Powell recapped the new “dot plot” of FOMC participants, including all the regional bank presidents, in which they saw no interest rate hikes “well through the end …of 2022, so I do think we’re in the right place now.” Actually two entries showed some small increase in that year.
He added the usual caution that there is no clarity to the path ahead and that individual forecasts were not the result of policy choices, just an input to the spectrum of plausible outcomes being considered.
Other assumptions were a GDP declining 6.5% this year, a stark contrast to the last time the quarterly forecasts were tabulated, in December, when GDP was seen rising 2.0%.
The participants pegged the unemployment rate at 9.3% by the end of the year, an improvement into single digits but still seriously in the red.
Personal consumption expenditure prices were seen up 0.8% at the end of the year with the core slightly higher, up 1.0%.

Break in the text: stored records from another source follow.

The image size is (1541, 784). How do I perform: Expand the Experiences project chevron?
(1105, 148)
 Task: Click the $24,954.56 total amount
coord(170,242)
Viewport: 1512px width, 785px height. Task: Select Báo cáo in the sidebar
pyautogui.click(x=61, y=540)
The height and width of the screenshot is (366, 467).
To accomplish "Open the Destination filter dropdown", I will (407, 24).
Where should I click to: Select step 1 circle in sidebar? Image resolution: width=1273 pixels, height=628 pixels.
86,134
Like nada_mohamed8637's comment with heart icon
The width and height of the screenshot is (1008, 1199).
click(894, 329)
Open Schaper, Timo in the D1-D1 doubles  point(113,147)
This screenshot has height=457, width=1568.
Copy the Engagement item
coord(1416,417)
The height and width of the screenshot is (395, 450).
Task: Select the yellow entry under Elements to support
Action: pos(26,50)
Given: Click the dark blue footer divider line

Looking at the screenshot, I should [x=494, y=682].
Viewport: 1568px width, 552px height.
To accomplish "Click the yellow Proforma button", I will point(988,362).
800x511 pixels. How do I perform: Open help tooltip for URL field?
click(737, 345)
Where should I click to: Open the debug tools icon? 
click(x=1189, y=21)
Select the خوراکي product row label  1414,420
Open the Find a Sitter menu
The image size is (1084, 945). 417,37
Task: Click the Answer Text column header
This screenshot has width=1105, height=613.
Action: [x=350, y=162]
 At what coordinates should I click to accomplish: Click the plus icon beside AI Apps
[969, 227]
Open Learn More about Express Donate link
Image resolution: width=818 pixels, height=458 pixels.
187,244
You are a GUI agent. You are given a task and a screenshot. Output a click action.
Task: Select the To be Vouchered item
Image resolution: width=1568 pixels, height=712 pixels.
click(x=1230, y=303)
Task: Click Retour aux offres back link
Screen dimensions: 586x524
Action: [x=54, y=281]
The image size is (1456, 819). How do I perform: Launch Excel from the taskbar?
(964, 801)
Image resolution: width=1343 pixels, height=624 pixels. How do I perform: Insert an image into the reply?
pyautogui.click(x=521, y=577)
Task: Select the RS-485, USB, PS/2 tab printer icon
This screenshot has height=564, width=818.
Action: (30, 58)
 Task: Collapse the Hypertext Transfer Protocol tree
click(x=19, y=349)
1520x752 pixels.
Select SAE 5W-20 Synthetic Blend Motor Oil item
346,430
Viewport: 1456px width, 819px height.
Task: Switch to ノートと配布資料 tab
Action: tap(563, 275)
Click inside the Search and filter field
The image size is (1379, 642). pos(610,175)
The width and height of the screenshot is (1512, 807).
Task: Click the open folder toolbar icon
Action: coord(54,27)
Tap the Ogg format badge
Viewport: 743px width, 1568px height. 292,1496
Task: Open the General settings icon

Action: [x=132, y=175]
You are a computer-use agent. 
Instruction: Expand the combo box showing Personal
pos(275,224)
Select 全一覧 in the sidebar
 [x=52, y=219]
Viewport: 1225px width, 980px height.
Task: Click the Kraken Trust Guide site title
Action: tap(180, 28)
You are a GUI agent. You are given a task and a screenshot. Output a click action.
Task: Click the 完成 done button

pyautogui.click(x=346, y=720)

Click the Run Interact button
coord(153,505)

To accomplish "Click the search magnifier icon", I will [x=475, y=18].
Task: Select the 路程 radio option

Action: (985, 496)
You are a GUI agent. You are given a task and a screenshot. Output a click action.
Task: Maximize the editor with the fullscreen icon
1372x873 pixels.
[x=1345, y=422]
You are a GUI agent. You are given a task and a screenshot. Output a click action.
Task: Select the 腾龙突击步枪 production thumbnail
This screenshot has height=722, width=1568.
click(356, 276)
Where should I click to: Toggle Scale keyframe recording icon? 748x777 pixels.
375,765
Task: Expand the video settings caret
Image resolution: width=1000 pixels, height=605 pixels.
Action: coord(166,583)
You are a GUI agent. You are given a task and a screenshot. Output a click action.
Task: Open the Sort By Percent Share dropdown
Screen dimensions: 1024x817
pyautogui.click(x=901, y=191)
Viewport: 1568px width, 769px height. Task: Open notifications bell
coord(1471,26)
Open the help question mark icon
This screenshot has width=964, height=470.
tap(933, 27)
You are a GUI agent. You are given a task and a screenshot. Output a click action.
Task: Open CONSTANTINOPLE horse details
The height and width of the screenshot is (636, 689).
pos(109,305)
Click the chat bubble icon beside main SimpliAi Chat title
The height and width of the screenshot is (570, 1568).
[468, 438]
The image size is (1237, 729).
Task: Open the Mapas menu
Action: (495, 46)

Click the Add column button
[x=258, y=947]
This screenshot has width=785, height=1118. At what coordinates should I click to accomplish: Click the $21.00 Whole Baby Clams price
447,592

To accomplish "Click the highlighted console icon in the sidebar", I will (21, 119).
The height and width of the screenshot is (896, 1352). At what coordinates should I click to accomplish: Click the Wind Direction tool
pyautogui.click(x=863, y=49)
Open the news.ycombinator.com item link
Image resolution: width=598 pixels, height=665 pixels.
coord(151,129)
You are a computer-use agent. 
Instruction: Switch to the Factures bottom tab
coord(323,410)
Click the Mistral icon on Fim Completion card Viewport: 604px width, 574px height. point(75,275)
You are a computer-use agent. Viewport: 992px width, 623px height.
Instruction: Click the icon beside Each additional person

“Weak demand especially in sectors most affected by the pandemic is holding down consumer prices,” Powell said. “As a result inflation has fallen well below our symmetric two percent objective. Indicators of longer term inflation,” he said, have been fairly steady.”
Powell returned to the question about how many of what he said may be 20 million to 24 million now jobless who will not have a job even after the worst of the pandemic’s economic effects have faded.
“It’s too early to have a reliable estimate of that,” he said. “Clearly not everyone will go back. But I would say many will go back. But what’s going to be the remainder when, you know, when we reach sort of what is the new normal?
“It’s so uncertain but it could be a good number of millions of people,” he said.